What strikes me, however, about the latest wave of austerity sweeping through the advanced capitalist zone is the degree to which the state is failing to act as the executive committee of the bourgeoisie. When you read Keynes’ General Theory it is palatable the degree to which he was frustrated by the state’s failure to do its job and save the capitalist class from itself. In our contemporary period of growing myopathy economists like Paul Krugman seem gobsmacked on an almost daily basis at the failure of the present administration in the US to act accordingly. What Paul and many others do not seem to be able to figure out is why?
I think the failure of the state to act as the committee for managing the general affairs of the capitalist class is rather simple: both the bourgeoisie and its representatives—politicians—have been consumed by the ideology they have been selling.
Neoliberalism was about making the world a better place to be a capitalist. As such, it was also about getting citizens to internalize the needs of business as their own. Everyone and every institution were asked, prior to making any practical suggestions to ask themselves what would a business person do? So successful was the campaign to get citizens across the world to internalize the needs of capital that even the elites ended up drinking the cool-aid they sold. Put differently neoliberalism moved from being the Noble Lie to the prize winning Noble Truth.
I am going to coin a new term here and call this phenomenon “ideological capture”; which no doubt, in the case of the US is reinforced by an almost complete “regulatory capture.” Indeed so complete has this ideological capture been that it appears as though instead of individual states acting on behalf of the collective needs of the entire bourgeoisie individual states are rather acting as the executive of a single capitalist firm and viewing the societies they govern as one giant business enterprise. This in train is leading to a whole host of jumbled thinking not the least of which is the package of compositional fallacies and outright contradictions masquerading as fiscal prudence.

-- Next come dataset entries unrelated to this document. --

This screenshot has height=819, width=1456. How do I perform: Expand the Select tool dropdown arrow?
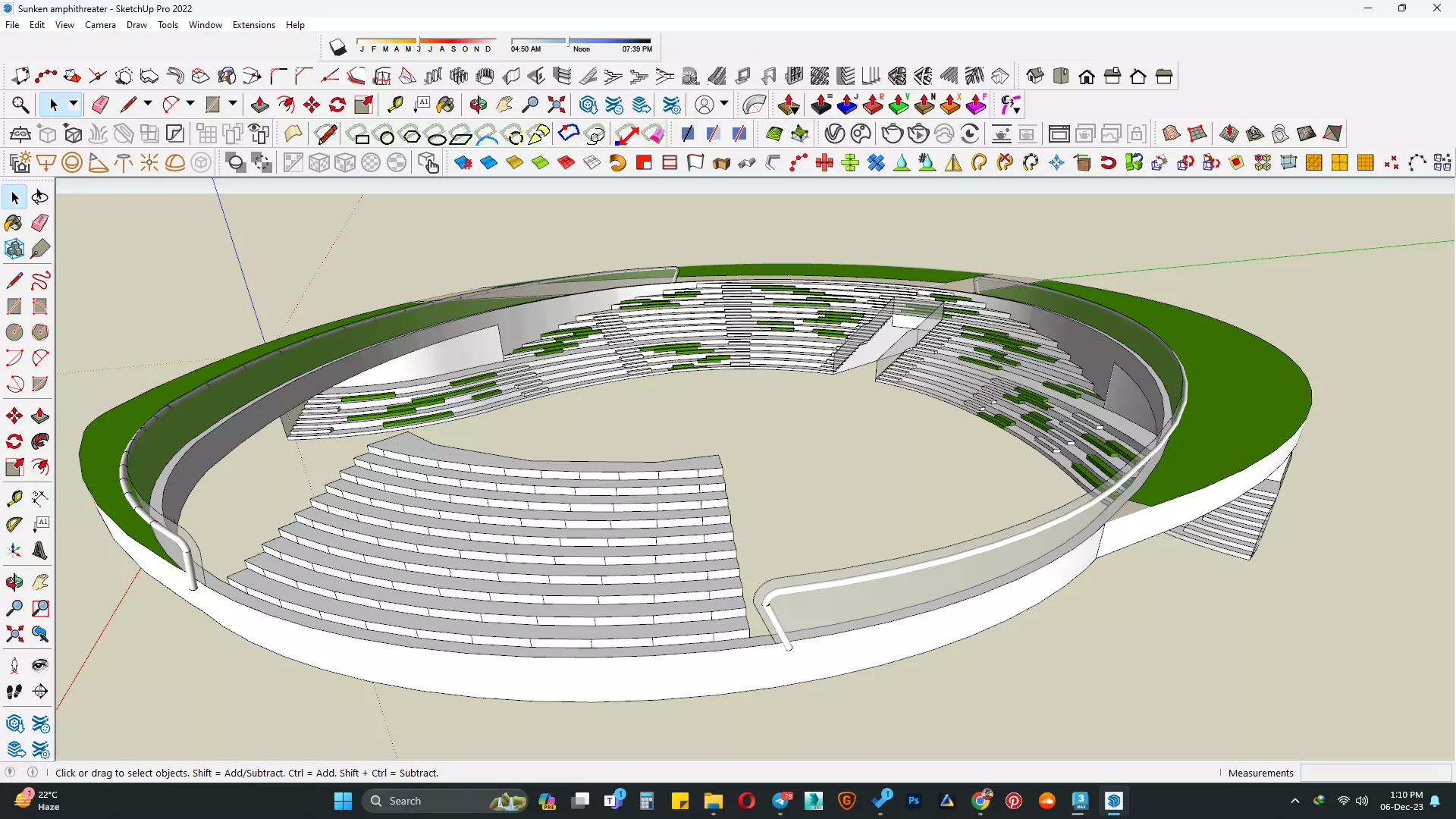[74, 104]
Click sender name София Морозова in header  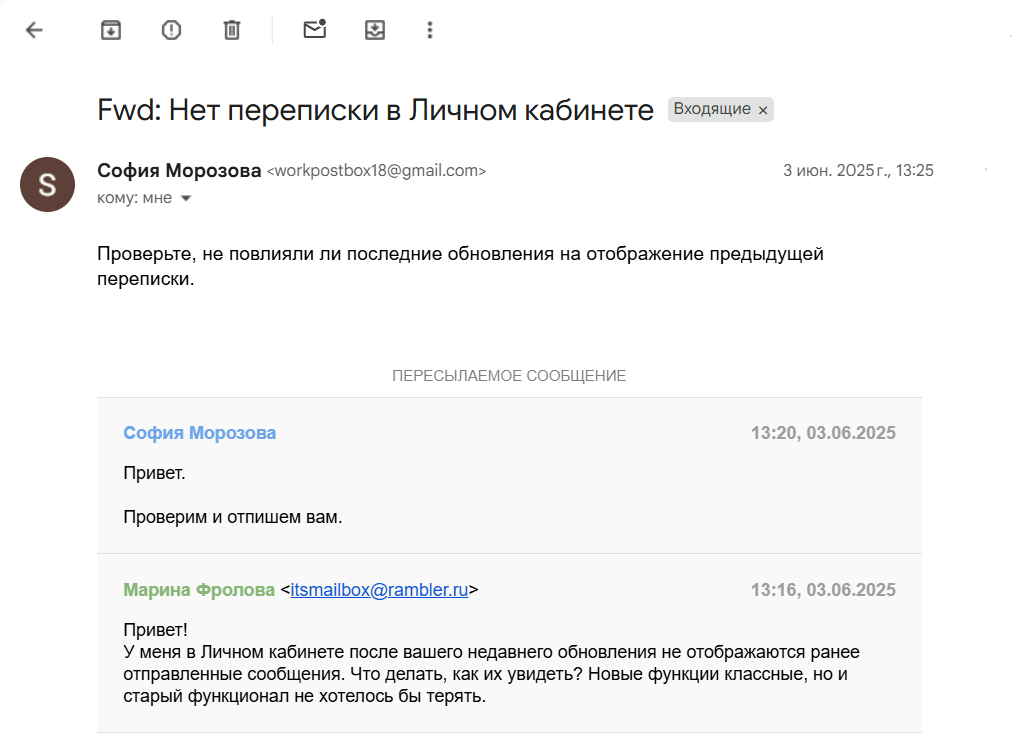click(179, 170)
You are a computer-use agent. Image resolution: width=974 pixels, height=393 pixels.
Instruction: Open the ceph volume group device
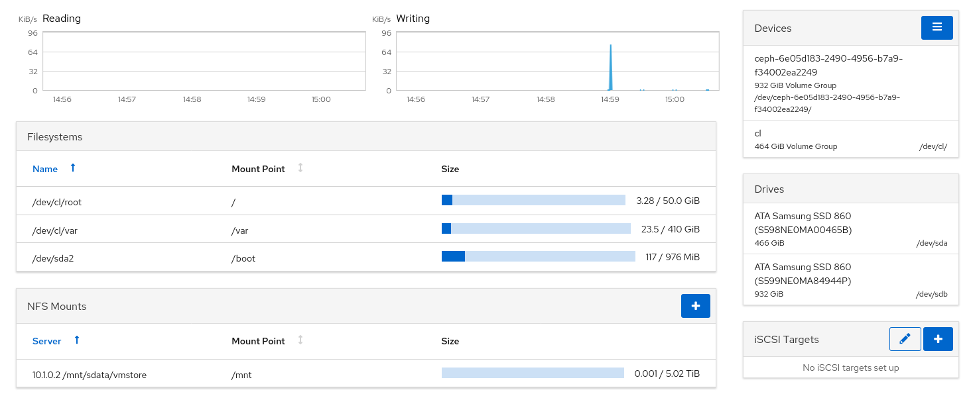coord(850,83)

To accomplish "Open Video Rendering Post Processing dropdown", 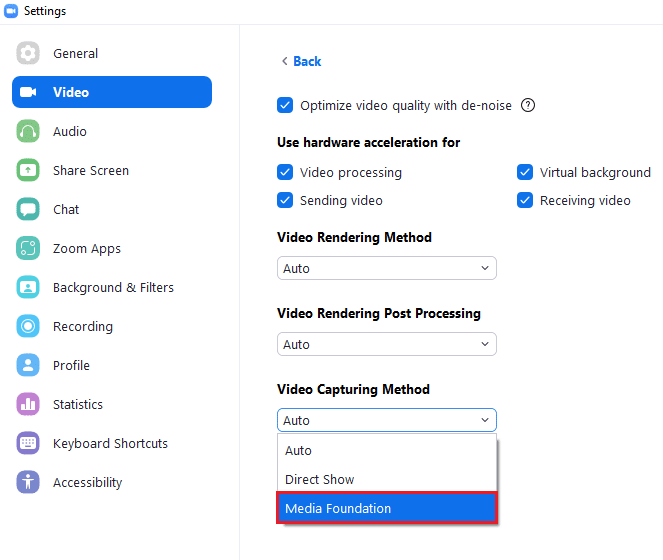I will 386,344.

In another post perhaps I will take the time to catalogue them all. But of course all of this is a rather moot point. Even if the managers of the capitalist enterprise called the modern state woke up and decided that they would save capitalism from and for the capitalists it is not at all clear how they would do it. Let us say for argument sake I agree with people like Krugman and think that fiscal expansion across the capitalist zone coupled with a real effort on the coordination on international imbalances—as opposed to the bizarre spectacle that was the G20 meeting in Korea—would go some way to stop the haemorrhaging. The fact remains the neoliberal growth model is a failed experiment. A reset back to 2005 will not do the trick; nor 1996; nor 1985; nor 1976; nor the summer of 68.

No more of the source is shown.